***** Working data

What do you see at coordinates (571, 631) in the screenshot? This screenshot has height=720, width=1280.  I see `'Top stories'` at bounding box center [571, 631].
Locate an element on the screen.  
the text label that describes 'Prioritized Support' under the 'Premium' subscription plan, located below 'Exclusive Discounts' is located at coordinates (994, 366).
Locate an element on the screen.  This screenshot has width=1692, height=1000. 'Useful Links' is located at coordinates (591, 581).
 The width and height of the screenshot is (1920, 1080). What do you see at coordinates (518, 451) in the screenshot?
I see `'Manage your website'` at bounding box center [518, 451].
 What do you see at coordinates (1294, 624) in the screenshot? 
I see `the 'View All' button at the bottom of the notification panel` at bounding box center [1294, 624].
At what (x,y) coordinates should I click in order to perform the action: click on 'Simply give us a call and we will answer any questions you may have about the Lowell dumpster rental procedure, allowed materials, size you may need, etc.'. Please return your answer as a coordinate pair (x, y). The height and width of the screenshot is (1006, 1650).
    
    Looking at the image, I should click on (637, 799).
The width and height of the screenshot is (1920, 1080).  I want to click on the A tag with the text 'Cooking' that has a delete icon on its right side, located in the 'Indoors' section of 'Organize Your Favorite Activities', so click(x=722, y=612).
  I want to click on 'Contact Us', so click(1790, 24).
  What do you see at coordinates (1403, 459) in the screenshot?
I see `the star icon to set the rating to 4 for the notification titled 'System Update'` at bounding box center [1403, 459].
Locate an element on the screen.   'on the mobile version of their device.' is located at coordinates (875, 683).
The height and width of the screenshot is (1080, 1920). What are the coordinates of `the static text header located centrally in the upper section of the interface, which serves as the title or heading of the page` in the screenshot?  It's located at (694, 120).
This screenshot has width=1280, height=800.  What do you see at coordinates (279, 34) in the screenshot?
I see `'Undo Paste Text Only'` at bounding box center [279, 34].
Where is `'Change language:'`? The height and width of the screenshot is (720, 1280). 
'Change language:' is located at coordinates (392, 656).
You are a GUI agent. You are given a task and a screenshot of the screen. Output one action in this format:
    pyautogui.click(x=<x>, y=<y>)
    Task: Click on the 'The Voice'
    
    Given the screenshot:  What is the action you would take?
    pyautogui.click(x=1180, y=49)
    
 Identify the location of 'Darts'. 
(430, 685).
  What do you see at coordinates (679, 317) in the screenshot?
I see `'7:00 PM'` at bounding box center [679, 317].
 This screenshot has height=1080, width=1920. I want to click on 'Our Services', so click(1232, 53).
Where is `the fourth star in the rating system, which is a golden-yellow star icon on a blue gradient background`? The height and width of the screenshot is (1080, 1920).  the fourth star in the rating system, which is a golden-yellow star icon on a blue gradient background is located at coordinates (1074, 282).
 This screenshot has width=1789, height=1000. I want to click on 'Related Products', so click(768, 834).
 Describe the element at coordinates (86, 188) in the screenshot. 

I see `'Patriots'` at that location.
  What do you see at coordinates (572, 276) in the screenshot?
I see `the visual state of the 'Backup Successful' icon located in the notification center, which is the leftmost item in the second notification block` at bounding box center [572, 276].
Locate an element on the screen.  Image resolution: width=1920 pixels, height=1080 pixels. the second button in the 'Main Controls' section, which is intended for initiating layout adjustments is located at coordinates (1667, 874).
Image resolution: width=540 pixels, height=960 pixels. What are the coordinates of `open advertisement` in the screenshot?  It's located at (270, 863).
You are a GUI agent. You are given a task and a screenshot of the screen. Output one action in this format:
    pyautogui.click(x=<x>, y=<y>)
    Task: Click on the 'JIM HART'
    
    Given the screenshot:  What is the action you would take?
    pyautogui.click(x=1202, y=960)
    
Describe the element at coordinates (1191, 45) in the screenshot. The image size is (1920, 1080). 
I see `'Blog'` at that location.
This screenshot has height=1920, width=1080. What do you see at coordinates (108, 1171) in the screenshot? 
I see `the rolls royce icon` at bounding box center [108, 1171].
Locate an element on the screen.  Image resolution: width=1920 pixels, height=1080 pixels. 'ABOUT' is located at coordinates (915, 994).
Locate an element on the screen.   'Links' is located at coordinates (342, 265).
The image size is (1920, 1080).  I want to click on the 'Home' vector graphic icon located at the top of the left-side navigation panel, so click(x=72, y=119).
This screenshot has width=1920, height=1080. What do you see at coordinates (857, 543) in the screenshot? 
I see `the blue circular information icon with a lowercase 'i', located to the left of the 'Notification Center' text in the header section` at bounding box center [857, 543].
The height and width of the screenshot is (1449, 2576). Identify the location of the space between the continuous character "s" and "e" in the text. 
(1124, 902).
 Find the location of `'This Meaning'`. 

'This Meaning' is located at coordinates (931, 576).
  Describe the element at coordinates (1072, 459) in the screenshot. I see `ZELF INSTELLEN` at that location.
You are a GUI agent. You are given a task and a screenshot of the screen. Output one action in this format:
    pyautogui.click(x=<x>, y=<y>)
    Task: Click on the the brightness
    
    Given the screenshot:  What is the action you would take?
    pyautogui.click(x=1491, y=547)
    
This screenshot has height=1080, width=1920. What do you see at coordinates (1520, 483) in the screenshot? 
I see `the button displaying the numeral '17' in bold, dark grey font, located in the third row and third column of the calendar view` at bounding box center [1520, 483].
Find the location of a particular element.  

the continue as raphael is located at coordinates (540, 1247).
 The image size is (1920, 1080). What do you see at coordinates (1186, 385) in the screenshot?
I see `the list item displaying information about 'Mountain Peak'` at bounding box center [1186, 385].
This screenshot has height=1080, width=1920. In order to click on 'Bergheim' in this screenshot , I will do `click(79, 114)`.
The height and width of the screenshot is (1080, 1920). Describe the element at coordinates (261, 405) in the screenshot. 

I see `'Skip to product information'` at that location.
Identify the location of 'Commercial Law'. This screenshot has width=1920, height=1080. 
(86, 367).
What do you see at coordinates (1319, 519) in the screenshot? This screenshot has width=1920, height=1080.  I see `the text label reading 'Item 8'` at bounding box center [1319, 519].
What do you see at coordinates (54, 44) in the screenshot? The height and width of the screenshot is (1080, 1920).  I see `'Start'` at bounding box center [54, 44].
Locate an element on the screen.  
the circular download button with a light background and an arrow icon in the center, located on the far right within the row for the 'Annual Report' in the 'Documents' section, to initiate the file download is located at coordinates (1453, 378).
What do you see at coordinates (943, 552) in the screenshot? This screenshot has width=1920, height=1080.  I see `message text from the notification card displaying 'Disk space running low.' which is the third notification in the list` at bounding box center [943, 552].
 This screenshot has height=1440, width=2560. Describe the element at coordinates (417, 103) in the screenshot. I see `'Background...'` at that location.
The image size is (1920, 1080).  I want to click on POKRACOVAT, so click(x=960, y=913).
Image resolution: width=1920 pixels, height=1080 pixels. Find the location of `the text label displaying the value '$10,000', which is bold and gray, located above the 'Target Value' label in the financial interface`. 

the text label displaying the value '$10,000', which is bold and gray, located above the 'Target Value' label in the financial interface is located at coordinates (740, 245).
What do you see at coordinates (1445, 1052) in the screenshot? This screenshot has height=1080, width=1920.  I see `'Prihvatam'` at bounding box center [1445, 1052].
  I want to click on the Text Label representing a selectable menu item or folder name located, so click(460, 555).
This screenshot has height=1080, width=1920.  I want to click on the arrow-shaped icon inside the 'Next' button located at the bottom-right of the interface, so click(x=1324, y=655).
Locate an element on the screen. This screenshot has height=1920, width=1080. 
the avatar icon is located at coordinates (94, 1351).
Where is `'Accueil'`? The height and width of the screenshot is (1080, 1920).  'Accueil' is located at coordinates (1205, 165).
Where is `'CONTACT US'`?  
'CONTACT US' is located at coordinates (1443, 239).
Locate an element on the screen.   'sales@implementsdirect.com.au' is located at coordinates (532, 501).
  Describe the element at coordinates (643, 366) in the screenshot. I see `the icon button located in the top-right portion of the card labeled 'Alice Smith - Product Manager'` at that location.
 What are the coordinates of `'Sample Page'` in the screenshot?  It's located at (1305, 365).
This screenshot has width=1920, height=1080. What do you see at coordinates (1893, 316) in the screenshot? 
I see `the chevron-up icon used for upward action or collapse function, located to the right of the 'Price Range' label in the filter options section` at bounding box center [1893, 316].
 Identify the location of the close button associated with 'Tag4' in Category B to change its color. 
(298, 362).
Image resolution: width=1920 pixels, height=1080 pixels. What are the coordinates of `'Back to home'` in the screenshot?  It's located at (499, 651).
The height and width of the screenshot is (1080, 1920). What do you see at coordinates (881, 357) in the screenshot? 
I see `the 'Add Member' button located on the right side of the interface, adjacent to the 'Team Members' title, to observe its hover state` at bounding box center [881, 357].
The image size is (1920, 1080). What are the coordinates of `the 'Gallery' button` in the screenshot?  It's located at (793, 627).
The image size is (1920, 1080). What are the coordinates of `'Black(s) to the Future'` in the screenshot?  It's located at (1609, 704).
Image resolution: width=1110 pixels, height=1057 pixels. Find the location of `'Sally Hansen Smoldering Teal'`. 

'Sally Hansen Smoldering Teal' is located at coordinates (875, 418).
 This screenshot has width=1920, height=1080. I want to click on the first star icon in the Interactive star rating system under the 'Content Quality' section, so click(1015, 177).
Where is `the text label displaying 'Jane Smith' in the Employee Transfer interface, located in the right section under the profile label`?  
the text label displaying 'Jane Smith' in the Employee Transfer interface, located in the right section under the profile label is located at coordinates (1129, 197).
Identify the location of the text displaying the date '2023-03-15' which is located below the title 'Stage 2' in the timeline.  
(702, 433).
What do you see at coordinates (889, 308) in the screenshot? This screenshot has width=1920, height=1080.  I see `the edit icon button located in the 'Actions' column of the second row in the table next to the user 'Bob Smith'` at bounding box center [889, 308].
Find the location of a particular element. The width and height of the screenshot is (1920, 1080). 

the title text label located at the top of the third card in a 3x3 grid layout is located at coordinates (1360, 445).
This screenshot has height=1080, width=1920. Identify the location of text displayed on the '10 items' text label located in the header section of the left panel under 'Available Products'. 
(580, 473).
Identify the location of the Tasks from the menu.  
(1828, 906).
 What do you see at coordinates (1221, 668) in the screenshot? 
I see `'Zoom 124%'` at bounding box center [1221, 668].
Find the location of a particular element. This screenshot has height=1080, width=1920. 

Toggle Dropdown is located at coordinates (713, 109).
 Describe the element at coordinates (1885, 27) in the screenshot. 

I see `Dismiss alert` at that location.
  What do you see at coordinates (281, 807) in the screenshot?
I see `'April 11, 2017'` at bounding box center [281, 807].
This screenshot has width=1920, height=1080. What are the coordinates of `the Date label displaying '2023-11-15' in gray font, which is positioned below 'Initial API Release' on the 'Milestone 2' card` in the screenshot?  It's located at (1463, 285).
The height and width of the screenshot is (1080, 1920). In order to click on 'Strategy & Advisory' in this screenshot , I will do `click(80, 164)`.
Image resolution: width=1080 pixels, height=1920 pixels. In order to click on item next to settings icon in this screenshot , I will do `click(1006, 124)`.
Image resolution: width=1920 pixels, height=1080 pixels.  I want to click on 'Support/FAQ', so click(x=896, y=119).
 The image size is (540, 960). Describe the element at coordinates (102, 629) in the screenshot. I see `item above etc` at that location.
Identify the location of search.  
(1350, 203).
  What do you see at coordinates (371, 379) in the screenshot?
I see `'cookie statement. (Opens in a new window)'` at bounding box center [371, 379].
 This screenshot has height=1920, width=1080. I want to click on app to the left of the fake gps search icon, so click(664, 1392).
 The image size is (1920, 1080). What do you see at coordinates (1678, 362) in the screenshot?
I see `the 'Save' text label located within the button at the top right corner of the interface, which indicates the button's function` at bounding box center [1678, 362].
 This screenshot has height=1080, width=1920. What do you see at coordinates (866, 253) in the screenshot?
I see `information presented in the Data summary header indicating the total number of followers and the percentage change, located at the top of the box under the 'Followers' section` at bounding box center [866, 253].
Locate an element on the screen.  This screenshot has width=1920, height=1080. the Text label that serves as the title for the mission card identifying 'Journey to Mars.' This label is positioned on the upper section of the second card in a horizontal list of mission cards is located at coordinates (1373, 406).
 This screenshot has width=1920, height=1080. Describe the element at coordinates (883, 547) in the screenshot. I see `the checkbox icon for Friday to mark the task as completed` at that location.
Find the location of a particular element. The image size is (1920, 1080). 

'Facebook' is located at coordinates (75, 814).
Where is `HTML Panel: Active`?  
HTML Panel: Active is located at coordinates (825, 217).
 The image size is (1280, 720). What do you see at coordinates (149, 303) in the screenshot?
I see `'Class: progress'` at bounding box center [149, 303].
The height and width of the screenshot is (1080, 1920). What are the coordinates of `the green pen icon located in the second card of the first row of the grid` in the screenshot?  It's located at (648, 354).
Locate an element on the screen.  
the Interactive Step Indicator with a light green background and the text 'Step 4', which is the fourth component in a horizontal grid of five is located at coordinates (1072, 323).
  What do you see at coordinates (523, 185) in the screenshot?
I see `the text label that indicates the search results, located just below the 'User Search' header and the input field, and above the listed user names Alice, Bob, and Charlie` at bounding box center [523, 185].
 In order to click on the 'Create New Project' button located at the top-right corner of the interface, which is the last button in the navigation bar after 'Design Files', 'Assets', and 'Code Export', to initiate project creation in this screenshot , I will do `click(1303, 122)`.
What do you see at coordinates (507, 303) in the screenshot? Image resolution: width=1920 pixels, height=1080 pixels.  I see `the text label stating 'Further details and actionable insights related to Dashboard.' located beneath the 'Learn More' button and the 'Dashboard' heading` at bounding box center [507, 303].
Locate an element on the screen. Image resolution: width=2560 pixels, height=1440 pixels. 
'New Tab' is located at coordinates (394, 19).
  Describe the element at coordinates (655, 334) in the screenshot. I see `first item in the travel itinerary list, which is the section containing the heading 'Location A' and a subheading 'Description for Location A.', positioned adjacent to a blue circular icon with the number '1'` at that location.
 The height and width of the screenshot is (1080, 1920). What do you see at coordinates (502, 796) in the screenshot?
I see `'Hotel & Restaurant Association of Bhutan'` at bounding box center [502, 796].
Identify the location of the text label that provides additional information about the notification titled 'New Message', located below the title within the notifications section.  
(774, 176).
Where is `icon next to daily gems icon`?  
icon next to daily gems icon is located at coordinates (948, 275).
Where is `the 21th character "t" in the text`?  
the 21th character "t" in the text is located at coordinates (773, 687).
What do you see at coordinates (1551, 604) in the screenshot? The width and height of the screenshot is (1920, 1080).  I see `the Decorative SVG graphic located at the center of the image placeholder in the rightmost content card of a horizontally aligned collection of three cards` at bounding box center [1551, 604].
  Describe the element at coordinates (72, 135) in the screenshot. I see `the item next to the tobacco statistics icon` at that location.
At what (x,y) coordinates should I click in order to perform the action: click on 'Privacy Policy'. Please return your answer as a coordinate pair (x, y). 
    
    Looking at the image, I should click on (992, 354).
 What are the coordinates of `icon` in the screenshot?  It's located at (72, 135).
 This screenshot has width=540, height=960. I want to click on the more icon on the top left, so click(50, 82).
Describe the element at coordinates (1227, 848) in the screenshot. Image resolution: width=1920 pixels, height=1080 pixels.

**********

Copy the lines word for word, starting at the very first line and ending at the line that contains "the text label that describes", with both of those lines included.

- _Complete answer_
What do you see at coordinates (571, 631) in the screenshot? This screenshot has height=720, width=1280.  I see `'Top stories'` at bounding box center [571, 631].
Locate an element on the screen.  
the text label that describes 'Prioritized Support' under the 'Premium' subscription plan, located below 'Exclusive Discounts' is located at coordinates (994, 366).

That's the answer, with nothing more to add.